═════ Records supplied

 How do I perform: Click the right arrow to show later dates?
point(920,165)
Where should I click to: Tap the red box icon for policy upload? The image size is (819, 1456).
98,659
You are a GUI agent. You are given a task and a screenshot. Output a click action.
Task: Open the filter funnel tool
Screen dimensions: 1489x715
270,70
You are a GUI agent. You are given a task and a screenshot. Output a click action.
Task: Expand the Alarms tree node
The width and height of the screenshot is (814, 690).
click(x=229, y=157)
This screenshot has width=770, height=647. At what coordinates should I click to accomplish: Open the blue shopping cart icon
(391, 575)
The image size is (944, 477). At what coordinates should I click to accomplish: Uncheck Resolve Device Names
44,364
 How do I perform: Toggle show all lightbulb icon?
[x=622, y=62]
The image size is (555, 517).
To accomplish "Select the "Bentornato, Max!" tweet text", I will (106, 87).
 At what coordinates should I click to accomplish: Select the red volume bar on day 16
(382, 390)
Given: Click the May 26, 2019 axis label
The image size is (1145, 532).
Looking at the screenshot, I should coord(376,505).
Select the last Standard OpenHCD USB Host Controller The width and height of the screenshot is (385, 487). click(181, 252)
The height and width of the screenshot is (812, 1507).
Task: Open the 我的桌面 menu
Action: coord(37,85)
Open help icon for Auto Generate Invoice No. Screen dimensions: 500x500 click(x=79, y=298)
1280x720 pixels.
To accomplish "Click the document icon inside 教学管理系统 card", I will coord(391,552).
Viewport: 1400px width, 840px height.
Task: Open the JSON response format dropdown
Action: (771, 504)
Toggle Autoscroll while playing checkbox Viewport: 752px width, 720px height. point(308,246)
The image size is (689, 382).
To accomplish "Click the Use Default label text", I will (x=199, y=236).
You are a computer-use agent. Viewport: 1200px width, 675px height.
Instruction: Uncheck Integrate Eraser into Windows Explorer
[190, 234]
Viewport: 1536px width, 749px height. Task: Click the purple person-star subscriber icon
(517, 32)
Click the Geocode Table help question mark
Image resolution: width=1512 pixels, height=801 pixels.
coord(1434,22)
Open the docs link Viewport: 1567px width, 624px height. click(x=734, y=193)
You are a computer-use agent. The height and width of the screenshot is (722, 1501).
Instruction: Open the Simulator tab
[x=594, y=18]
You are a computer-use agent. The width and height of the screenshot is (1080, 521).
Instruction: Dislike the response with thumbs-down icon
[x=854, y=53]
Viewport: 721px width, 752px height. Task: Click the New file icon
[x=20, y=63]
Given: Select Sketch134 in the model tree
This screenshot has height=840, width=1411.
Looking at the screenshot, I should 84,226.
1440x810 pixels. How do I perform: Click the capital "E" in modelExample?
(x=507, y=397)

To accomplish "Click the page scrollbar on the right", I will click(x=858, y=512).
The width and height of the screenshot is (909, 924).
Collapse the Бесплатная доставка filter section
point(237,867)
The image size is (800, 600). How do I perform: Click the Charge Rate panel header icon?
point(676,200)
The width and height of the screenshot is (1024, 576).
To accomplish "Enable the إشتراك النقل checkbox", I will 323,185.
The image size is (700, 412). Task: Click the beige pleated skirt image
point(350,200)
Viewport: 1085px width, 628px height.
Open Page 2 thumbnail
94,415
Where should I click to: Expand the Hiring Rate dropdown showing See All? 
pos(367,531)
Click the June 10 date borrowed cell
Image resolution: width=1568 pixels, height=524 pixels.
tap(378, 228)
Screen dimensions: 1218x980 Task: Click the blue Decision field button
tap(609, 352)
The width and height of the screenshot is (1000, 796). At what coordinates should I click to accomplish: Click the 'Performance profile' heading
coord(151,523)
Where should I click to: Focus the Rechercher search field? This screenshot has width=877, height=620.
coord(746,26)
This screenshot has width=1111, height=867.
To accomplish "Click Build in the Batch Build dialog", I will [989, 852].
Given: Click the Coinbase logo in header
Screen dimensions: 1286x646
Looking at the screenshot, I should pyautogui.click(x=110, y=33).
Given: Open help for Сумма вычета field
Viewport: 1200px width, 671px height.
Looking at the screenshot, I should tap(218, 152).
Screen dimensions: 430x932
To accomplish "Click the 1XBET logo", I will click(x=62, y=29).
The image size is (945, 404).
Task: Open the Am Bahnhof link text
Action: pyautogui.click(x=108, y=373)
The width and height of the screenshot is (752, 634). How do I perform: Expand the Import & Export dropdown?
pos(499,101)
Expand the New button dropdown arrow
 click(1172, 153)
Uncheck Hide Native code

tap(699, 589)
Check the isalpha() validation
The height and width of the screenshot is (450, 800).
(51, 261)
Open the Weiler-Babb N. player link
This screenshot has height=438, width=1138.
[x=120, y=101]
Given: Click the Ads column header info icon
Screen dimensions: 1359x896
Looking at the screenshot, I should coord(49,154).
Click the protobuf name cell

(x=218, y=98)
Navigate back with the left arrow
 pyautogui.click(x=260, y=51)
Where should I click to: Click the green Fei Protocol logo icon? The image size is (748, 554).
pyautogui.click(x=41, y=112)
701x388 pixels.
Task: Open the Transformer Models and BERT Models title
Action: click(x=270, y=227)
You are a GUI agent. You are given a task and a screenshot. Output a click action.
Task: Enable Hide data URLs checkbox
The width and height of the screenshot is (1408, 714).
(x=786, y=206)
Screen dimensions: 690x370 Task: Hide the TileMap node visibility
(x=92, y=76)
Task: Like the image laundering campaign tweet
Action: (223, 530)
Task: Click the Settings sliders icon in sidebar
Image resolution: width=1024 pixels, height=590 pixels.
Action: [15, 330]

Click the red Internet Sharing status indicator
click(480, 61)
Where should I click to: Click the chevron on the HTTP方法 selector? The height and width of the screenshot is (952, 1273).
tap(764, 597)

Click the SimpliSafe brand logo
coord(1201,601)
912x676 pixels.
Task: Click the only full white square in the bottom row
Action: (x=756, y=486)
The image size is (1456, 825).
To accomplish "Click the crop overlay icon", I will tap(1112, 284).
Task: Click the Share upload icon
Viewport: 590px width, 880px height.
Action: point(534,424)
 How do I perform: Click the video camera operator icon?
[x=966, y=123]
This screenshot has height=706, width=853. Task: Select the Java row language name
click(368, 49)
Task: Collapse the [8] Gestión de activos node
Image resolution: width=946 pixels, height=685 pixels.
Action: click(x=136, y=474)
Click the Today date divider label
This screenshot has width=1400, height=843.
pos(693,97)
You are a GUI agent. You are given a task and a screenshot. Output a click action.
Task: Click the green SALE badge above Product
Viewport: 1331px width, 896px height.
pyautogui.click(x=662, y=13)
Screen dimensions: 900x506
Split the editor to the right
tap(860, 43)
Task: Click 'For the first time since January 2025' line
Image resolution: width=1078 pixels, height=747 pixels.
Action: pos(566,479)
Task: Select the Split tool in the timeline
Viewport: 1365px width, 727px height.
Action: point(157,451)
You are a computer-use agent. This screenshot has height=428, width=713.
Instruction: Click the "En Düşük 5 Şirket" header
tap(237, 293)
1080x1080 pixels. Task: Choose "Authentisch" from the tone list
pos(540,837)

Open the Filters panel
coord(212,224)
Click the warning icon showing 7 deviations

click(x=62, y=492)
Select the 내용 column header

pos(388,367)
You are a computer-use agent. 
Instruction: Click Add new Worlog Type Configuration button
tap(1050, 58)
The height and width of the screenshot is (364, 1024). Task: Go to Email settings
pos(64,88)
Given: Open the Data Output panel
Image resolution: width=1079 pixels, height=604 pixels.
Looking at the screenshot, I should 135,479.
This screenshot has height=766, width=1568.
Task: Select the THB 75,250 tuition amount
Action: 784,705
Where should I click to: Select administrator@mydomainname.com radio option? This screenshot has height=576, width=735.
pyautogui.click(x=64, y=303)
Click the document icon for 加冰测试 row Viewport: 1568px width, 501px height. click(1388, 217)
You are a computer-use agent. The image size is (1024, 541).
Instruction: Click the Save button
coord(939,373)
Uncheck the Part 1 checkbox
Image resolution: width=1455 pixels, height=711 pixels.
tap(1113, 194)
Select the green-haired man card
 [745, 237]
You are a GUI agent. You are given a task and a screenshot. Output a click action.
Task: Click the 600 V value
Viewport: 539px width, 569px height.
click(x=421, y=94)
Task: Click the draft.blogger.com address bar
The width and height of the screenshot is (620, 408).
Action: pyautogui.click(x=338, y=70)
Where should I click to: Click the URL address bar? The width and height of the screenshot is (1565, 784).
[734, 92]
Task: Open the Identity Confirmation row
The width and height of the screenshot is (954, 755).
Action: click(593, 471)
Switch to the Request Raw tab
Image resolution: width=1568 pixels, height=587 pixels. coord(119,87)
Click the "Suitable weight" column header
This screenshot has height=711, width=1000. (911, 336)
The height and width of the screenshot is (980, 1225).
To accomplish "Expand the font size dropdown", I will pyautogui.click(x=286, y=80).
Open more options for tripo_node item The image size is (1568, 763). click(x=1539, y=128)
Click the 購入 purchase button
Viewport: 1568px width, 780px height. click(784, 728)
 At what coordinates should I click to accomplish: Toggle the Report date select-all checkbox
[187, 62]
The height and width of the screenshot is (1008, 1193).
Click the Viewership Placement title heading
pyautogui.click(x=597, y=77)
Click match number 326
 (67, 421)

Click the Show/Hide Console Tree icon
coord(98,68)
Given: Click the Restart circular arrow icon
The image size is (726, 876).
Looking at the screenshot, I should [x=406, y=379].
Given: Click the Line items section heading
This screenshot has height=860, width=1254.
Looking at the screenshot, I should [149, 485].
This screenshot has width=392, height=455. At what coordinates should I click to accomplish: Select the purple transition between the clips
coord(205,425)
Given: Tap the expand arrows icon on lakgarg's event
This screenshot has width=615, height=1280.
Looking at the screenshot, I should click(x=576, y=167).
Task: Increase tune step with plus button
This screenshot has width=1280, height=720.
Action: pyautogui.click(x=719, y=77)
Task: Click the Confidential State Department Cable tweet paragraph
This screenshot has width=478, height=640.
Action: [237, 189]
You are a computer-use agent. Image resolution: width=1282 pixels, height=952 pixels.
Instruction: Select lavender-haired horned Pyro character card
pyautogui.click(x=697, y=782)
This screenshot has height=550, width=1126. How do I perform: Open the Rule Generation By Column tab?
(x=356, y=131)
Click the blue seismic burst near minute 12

══════════

» Your instructions: The required output is every line above from the one with "Given: Click the Restart circular arrow icon" down to the one with "Given: Click the Line items section heading", restated word for word, ends included.

» Answer to the problem:
Given: Click the Restart circular arrow icon
The image size is (726, 876).
Looking at the screenshot, I should [x=406, y=379].
Given: Click the Line items section heading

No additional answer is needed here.